(Stored records)
------------

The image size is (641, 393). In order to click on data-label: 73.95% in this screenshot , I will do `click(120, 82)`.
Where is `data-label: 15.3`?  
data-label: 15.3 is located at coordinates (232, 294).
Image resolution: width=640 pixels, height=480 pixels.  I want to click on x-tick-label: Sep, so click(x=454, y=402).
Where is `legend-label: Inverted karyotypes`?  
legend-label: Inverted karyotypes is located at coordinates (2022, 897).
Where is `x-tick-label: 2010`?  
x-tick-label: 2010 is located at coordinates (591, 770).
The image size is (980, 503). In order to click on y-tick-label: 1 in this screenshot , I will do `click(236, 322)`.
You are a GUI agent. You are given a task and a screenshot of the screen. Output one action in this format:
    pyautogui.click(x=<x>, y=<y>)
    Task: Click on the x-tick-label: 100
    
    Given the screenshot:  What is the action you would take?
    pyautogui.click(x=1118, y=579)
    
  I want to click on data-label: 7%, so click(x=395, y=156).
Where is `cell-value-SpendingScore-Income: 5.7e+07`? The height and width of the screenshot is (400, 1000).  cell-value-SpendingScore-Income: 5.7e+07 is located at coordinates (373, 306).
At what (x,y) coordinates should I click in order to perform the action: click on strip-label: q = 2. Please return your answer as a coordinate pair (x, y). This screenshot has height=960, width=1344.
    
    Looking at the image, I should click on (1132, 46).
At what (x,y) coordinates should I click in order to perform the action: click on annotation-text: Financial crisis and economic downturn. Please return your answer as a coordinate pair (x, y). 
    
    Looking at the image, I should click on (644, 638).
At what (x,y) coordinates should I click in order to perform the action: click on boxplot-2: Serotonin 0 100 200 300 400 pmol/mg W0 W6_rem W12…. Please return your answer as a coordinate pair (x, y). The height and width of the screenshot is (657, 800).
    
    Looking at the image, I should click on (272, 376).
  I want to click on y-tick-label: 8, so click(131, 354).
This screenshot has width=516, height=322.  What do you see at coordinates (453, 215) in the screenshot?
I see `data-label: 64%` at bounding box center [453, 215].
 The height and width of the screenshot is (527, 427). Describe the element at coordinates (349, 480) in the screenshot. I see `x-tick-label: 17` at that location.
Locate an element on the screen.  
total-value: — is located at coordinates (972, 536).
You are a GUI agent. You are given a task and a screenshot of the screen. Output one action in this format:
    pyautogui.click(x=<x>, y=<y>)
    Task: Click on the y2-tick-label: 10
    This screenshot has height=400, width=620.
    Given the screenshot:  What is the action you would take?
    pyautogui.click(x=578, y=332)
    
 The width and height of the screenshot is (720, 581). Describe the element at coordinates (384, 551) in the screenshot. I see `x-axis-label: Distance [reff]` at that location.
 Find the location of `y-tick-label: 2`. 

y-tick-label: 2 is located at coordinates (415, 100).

------------

→ TASK INSTRUCTIONS: Please reproduce the lines above word for word, from first to last, with no changes.

→ EXERCISE RESULT:
The image size is (641, 393). In order to click on data-label: 73.95% in this screenshot , I will do `click(120, 82)`.
Where is `data-label: 15.3`?  
data-label: 15.3 is located at coordinates (232, 294).
Image resolution: width=640 pixels, height=480 pixels.  I want to click on x-tick-label: Sep, so click(x=454, y=402).
Where is `legend-label: Inverted karyotypes`?  
legend-label: Inverted karyotypes is located at coordinates (2022, 897).
Where is `x-tick-label: 2010`?  
x-tick-label: 2010 is located at coordinates (591, 770).
The image size is (980, 503). In order to click on y-tick-label: 1 in this screenshot , I will do `click(236, 322)`.
You are a GUI agent. You are given a task and a screenshot of the screen. Output one action in this format:
    pyautogui.click(x=<x>, y=<y>)
    Task: Click on the x-tick-label: 100
    
    Given the screenshot:  What is the action you would take?
    pyautogui.click(x=1118, y=579)
    
  I want to click on data-label: 7%, so click(x=395, y=156).
Where is `cell-value-SpendingScore-Income: 5.7e+07`? The height and width of the screenshot is (400, 1000).  cell-value-SpendingScore-Income: 5.7e+07 is located at coordinates (373, 306).
At what (x,y) coordinates should I click in order to perform the action: click on strip-label: q = 2. Please return your answer as a coordinate pair (x, y). This screenshot has height=960, width=1344.
    
    Looking at the image, I should click on (1132, 46).
At what (x,y) coordinates should I click in order to perform the action: click on annotation-text: Financial crisis and economic downturn. Please return your answer as a coordinate pair (x, y). 
    
    Looking at the image, I should click on (644, 638).
At what (x,y) coordinates should I click in order to perform the action: click on boxplot-2: Serotonin 0 100 200 300 400 pmol/mg W0 W6_rem W12…. Please return your answer as a coordinate pair (x, y). The height and width of the screenshot is (657, 800).
    
    Looking at the image, I should click on (272, 376).
  I want to click on y-tick-label: 8, so click(131, 354).
This screenshot has width=516, height=322.  What do you see at coordinates (453, 215) in the screenshot?
I see `data-label: 64%` at bounding box center [453, 215].
 The height and width of the screenshot is (527, 427). Describe the element at coordinates (349, 480) in the screenshot. I see `x-tick-label: 17` at that location.
Locate an element on the screen.  
total-value: — is located at coordinates (972, 536).
You are a GUI agent. You are given a task and a screenshot of the screen. Output one action in this format:
    pyautogui.click(x=<x>, y=<y>)
    Task: Click on the y2-tick-label: 10
    This screenshot has height=400, width=620.
    Given the screenshot:  What is the action you would take?
    pyautogui.click(x=578, y=332)
    
 The width and height of the screenshot is (720, 581). Describe the element at coordinates (384, 551) in the screenshot. I see `x-axis-label: Distance [reff]` at that location.
 Find the location of `y-tick-label: 2`. 

y-tick-label: 2 is located at coordinates (415, 100).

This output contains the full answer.